◆ Given request ◆
Repeat the following items word for word, keeping every line exactly as it stands.

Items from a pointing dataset

(begin)

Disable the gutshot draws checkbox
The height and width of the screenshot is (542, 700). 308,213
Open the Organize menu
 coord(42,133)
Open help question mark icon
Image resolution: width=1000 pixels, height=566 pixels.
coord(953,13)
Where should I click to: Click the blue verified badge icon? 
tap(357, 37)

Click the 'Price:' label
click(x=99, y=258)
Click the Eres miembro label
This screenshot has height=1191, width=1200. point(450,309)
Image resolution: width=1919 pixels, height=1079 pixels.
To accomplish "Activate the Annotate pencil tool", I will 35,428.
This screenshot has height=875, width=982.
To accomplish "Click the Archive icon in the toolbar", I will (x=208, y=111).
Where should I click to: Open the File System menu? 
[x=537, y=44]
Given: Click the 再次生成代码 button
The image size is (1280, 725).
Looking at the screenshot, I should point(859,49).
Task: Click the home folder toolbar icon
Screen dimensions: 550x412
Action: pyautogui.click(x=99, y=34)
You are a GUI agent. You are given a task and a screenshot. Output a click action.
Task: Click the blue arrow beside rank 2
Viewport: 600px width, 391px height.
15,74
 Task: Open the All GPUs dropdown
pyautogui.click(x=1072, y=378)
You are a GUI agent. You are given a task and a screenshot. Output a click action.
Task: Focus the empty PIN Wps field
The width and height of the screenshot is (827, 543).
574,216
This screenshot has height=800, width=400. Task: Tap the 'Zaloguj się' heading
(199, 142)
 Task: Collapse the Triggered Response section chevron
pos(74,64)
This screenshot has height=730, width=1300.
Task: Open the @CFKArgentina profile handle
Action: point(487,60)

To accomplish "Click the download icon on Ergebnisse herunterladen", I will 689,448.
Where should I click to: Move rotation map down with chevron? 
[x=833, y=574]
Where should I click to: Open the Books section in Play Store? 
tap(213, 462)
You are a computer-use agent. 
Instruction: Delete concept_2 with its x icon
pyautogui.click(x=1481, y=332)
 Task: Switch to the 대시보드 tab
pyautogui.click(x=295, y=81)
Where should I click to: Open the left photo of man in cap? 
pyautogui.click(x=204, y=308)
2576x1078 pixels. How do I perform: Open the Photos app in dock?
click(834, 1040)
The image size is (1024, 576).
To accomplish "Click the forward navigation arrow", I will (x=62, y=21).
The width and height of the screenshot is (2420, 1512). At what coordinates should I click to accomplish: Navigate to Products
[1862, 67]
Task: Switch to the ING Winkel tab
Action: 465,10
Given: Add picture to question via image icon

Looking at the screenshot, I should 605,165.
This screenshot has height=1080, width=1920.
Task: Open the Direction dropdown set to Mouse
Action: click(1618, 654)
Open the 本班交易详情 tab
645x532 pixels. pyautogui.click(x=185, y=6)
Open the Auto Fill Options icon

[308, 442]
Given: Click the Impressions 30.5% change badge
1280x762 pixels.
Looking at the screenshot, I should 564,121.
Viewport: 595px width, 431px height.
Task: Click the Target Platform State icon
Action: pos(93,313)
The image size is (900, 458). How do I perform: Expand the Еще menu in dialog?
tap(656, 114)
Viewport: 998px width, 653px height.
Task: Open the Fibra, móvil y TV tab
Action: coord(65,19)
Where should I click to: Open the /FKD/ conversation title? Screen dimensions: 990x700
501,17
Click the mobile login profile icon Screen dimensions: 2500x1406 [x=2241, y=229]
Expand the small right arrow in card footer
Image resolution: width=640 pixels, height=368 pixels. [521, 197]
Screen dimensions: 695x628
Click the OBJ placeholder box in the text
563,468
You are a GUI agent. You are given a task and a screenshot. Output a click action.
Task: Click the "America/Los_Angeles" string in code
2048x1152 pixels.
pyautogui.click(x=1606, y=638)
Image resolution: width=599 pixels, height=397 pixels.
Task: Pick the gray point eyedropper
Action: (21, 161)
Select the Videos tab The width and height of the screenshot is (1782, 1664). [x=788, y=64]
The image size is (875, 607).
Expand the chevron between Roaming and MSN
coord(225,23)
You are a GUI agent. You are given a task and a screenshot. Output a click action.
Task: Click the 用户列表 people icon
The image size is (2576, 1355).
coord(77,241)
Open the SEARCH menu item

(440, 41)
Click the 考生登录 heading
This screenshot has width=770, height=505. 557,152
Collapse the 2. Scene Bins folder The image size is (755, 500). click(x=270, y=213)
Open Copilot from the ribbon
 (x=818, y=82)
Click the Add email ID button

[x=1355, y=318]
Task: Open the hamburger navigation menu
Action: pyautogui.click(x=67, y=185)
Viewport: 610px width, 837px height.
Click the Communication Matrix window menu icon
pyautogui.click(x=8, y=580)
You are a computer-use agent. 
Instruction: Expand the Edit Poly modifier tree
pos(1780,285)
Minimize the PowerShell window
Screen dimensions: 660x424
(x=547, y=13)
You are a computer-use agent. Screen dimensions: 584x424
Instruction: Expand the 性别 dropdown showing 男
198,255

(end)

◆ Exercise solution ◆
Disable the gutshot draws checkbox
The height and width of the screenshot is (542, 700). 308,213
Open the Organize menu
 coord(42,133)
Open help question mark icon
Image resolution: width=1000 pixels, height=566 pixels.
coord(953,13)
Where should I click to: Click the blue verified badge icon? 
tap(357, 37)

Click the 'Price:' label
click(x=99, y=258)
Click the Eres miembro label
This screenshot has height=1191, width=1200. point(450,309)
Image resolution: width=1919 pixels, height=1079 pixels.
To accomplish "Activate the Annotate pencil tool", I will 35,428.
This screenshot has height=875, width=982.
To accomplish "Click the Archive icon in the toolbar", I will (x=208, y=111).
Where should I click to: Open the File System menu? 
[x=537, y=44]
Given: Click the 再次生成代码 button
The image size is (1280, 725).
Looking at the screenshot, I should point(859,49).
Task: Click the home folder toolbar icon
Screen dimensions: 550x412
Action: pyautogui.click(x=99, y=34)
You are a GUI agent. You are given a task and a screenshot. Output a click action.
Task: Click the blue arrow beside rank 2
Viewport: 600px width, 391px height.
15,74
 Task: Open the All GPUs dropdown
pyautogui.click(x=1072, y=378)
You are a GUI agent. You are given a task and a screenshot. Output a click action.
Task: Focus the empty PIN Wps field
The width and height of the screenshot is (827, 543).
574,216
This screenshot has height=800, width=400. Task: Tap the 'Zaloguj się' heading
(199, 142)
 Task: Collapse the Triggered Response section chevron
pos(74,64)
This screenshot has height=730, width=1300.
Task: Open the @CFKArgentina profile handle
Action: point(487,60)

To accomplish "Click the download icon on Ergebnisse herunterladen", I will 689,448.
Where should I click to: Move rotation map down with chevron? 
[x=833, y=574]
Where should I click to: Open the Books section in Play Store? 
tap(213, 462)
You are a computer-use agent. 
Instruction: Delete concept_2 with its x icon
pyautogui.click(x=1481, y=332)
 Task: Switch to the 대시보드 tab
pyautogui.click(x=295, y=81)
Where should I click to: Open the left photo of man in cap? 
pyautogui.click(x=204, y=308)
2576x1078 pixels. How do I perform: Open the Photos app in dock?
click(834, 1040)
The image size is (1024, 576).
To accomplish "Click the forward navigation arrow", I will (x=62, y=21).
The width and height of the screenshot is (2420, 1512). At what coordinates should I click to accomplish: Navigate to Products
[1862, 67]
Task: Switch to the ING Winkel tab
Action: 465,10
Given: Add picture to question via image icon

Looking at the screenshot, I should 605,165.
This screenshot has height=1080, width=1920.
Task: Open the Direction dropdown set to Mouse
Action: click(1618, 654)
Open the 本班交易详情 tab
645x532 pixels. pyautogui.click(x=185, y=6)
Open the Auto Fill Options icon

[308, 442]
Given: Click the Impressions 30.5% change badge
1280x762 pixels.
Looking at the screenshot, I should 564,121.
Viewport: 595px width, 431px height.
Task: Click the Target Platform State icon
Action: pos(93,313)
The image size is (900, 458). How do I perform: Expand the Еще menu in dialog?
tap(656, 114)
Viewport: 998px width, 653px height.
Task: Open the Fibra, móvil y TV tab
Action: coord(65,19)
Where should I click to: Open the /FKD/ conversation title? Screen dimensions: 990x700
501,17
Click the mobile login profile icon Screen dimensions: 2500x1406 [x=2241, y=229]
Expand the small right arrow in card footer
Image resolution: width=640 pixels, height=368 pixels. [521, 197]
Screen dimensions: 695x628
Click the OBJ placeholder box in the text
563,468
You are a GUI agent. You are given a task and a screenshot. Output a click action.
Task: Click the "America/Los_Angeles" string in code
2048x1152 pixels.
pyautogui.click(x=1606, y=638)
Image resolution: width=599 pixels, height=397 pixels.
Task: Pick the gray point eyedropper
Action: (21, 161)
Select the Videos tab The width and height of the screenshot is (1782, 1664). [x=788, y=64]
The image size is (875, 607).
Expand the chevron between Roaming and MSN
coord(225,23)
You are a GUI agent. You are given a task and a screenshot. Output a click action.
Task: Click the 用户列表 people icon
The image size is (2576, 1355).
coord(77,241)
Open the SEARCH menu item

(440, 41)
Click the 考生登录 heading
This screenshot has width=770, height=505. 557,152
Collapse the 2. Scene Bins folder The image size is (755, 500). click(x=270, y=213)
Open Copilot from the ribbon
 (x=818, y=82)
Click the Add email ID button

[x=1355, y=318]
Task: Open the hamburger navigation menu
Action: pyautogui.click(x=67, y=185)
Viewport: 610px width, 837px height.
Click the Communication Matrix window menu icon
pyautogui.click(x=8, y=580)
You are a computer-use agent. 
Instruction: Expand the Edit Poly modifier tree
pos(1780,285)
Minimize the PowerShell window
Screen dimensions: 660x424
(x=547, y=13)
You are a computer-use agent. Screen dimensions: 584x424
Instruction: Expand the 性别 dropdown showing 男
198,255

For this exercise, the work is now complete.